### What you have to do
Any picture among the records should be left out, please; retype the rest exactly.

[Stored items]
○ ○ ○ ○ ○ ○ ○

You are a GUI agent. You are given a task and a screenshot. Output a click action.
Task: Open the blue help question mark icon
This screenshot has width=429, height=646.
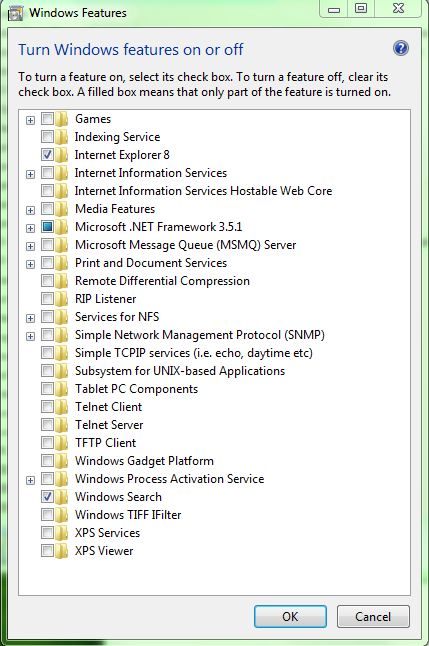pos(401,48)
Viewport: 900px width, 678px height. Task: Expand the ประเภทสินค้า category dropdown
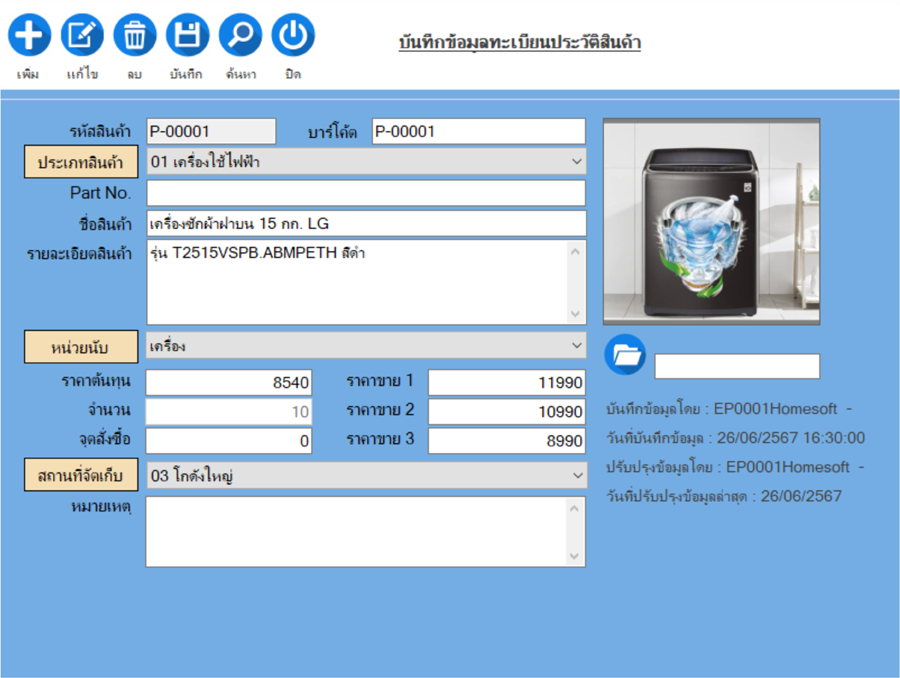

○ ○ ○ ○ ○ ○ ○

### Response to this task
You are a GUI agent. You are given a task and a screenshot. Output a click action.
Task: Open the blue help question mark icon
This screenshot has width=429, height=646.
pos(401,48)
Viewport: 900px width, 678px height. Task: Expand the ประเภทสินค้า category dropdown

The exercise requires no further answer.